Saved entries
Start of Block

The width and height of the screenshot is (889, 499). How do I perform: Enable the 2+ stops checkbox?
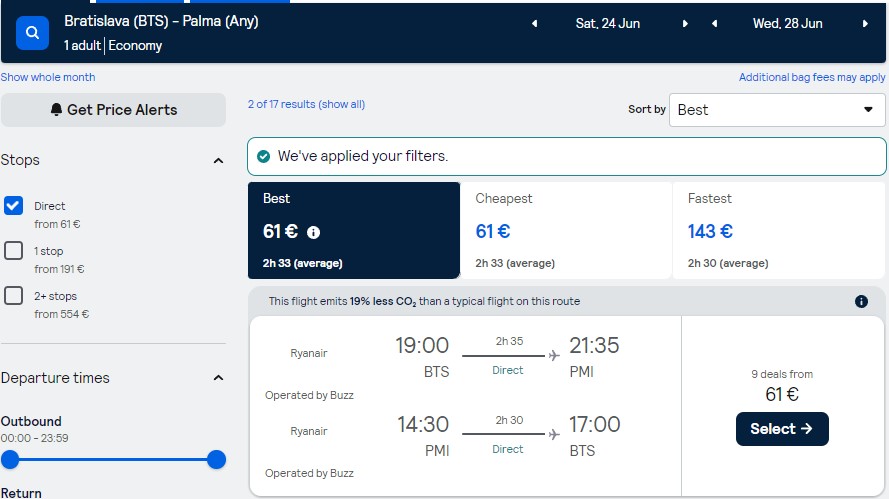coord(14,295)
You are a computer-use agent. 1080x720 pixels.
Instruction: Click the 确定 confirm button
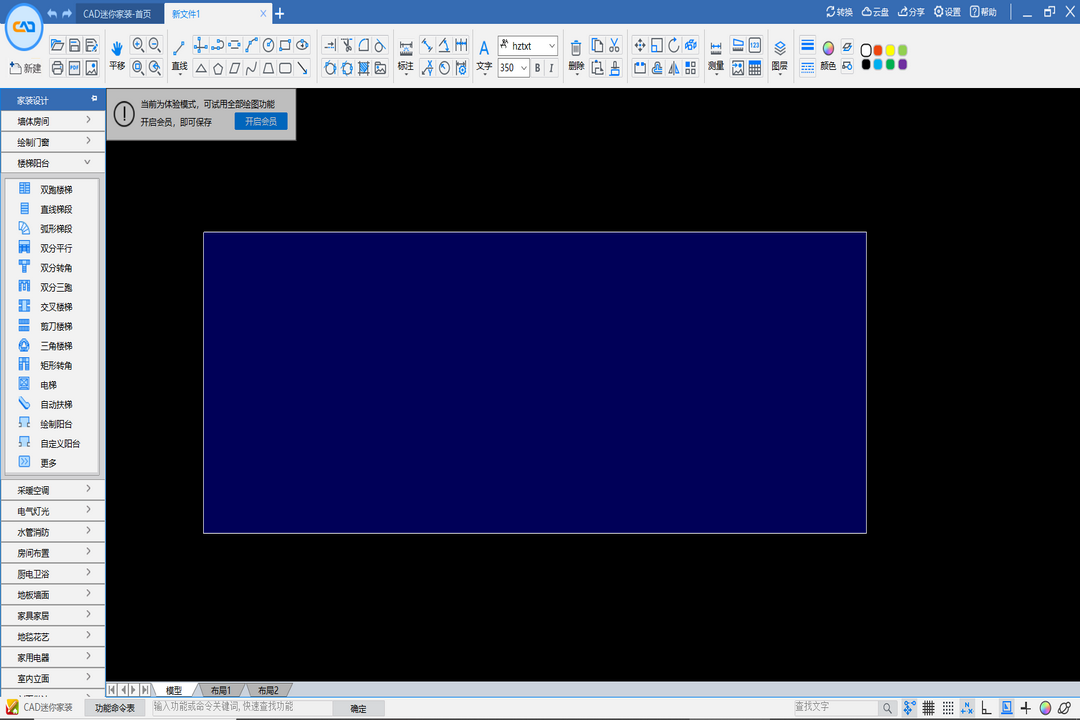click(357, 708)
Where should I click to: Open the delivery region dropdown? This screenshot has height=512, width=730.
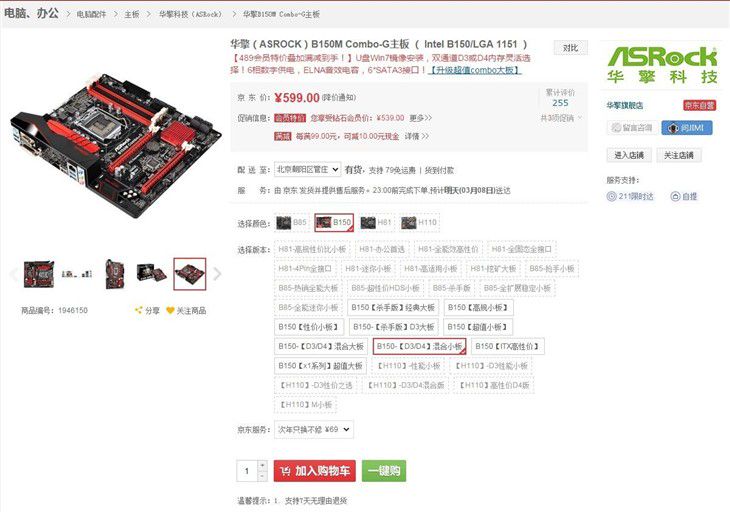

End of Block

▸ ASSIGNMENT
No pictures go in the copy. Retype exactly the lines from the one with "You are a computer-use" through the last line of the entries above, both included, and nothing more.

▸ SOLVED PROBLEM
You are a computer-use agent. 1080x720 pixels.
Instruction: Click the 确定 confirm button
click(357, 708)
Where should I click to: Open the delivery region dropdown? This screenshot has height=512, width=730.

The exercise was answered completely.